So White Sand [then Elantris] is earlier... Then how the heck old is Khriss then? Will we ever get an answer as to why every worldhopper is flippin' immortal?

Brandon Sanderson

There is some time-dilation going on. I'll explain it eventually; we're almost to the point where I can start talking about that. Suffice it to say that there's a mix of both actual slowing of the aging process and relative time going on, depending on the individual. Very few are actually immortal.

Faera

Implying that some are actually immortal? :D

Brandon Sanderson

Depends on which definition of immortal you mean.

Doesn't age, but can be killed by conventional means. (You've seen some of these in the cosmere, but I'll leave you to discuss who.)

Heals from wounds, but still ages. (Knights Radiant with Stormlight are like this.)
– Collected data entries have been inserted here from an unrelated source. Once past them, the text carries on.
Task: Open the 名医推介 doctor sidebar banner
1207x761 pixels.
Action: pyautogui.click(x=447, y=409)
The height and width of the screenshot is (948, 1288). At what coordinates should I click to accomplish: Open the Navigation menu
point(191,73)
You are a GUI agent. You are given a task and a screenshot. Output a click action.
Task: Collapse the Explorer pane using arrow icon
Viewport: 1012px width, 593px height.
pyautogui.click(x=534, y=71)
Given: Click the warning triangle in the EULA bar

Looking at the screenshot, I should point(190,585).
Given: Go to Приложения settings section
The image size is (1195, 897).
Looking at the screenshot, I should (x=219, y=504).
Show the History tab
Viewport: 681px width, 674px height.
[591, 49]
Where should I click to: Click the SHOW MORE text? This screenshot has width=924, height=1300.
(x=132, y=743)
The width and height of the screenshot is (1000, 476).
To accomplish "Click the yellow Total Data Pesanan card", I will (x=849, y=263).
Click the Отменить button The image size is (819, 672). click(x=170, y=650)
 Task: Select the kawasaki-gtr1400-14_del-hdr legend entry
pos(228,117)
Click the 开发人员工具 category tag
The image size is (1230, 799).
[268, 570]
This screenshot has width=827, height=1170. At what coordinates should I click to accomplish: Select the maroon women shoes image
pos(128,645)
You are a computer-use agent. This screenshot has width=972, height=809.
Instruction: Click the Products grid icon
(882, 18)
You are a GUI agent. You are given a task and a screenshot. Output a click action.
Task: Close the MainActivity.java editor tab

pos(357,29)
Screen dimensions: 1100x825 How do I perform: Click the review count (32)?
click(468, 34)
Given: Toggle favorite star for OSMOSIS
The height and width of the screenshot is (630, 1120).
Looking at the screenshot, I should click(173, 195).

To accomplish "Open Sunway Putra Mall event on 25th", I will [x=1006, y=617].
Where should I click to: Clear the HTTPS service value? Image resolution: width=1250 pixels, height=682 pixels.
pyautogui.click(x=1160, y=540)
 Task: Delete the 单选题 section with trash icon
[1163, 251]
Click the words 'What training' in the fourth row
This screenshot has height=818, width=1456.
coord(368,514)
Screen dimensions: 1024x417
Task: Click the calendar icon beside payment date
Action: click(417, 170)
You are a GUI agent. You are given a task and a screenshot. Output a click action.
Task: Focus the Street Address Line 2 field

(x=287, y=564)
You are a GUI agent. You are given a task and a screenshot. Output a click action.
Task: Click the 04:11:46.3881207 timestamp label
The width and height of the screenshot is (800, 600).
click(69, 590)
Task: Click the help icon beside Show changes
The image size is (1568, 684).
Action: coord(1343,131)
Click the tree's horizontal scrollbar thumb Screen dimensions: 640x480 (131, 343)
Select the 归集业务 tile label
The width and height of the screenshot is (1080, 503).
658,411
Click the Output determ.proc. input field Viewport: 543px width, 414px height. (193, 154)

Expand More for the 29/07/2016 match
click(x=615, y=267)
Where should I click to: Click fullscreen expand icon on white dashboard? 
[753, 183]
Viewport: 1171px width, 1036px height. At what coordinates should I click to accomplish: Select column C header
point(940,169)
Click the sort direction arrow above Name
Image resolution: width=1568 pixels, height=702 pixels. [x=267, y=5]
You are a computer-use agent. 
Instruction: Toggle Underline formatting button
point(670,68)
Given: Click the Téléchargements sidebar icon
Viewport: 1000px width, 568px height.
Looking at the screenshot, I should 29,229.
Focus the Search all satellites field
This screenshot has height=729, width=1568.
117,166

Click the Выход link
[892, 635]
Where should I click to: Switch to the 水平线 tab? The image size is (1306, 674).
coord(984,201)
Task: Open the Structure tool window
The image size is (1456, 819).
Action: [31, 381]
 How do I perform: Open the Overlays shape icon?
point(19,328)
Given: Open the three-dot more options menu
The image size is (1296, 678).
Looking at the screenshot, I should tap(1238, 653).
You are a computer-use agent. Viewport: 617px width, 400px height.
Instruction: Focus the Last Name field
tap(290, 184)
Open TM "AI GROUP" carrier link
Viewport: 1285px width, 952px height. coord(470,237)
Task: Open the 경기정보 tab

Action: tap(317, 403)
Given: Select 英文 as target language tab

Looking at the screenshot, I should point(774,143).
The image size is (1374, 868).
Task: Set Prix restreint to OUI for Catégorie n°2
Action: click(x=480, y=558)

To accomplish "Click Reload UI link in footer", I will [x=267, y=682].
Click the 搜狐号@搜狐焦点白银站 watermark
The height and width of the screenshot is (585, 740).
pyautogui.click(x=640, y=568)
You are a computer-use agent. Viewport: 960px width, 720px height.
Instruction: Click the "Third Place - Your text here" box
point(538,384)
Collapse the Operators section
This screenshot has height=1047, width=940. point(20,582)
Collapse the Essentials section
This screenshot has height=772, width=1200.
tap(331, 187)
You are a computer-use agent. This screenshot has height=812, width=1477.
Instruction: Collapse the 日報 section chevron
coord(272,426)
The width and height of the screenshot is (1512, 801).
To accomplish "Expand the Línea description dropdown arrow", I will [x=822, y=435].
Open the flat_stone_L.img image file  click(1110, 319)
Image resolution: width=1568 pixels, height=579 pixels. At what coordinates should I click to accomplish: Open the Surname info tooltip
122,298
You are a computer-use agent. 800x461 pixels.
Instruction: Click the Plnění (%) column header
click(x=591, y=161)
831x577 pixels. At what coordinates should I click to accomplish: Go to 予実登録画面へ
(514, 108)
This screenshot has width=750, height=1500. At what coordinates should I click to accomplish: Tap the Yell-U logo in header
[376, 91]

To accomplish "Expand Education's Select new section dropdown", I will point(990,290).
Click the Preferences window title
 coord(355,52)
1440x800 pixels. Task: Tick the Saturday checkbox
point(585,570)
Reborn when killed. (The Heralds.)

Doesn't age and can heal, but dependent upon magic to stay this way, and so have distinct weakness to be exploited. (The Lord Ruler, among others.)

Hive beings who are constantly losing individual members, but maintaining a persistent personality spread across all of them, immortal in that as long as too much of the hive isn't wiped out, the personality can persist. (The Sleepless.)

Bits of sapient magic, eternal and endless, though the personality can be "destroyed" in specific ways. (Seons. Spren. Nightblood. Cognitive Shadows, like a certain character from Scadrial.)

Shards (Really just a supercharged version of the previous category.)

And then, of course, there's Hoid. I'm not going to say which category, if any, he's in.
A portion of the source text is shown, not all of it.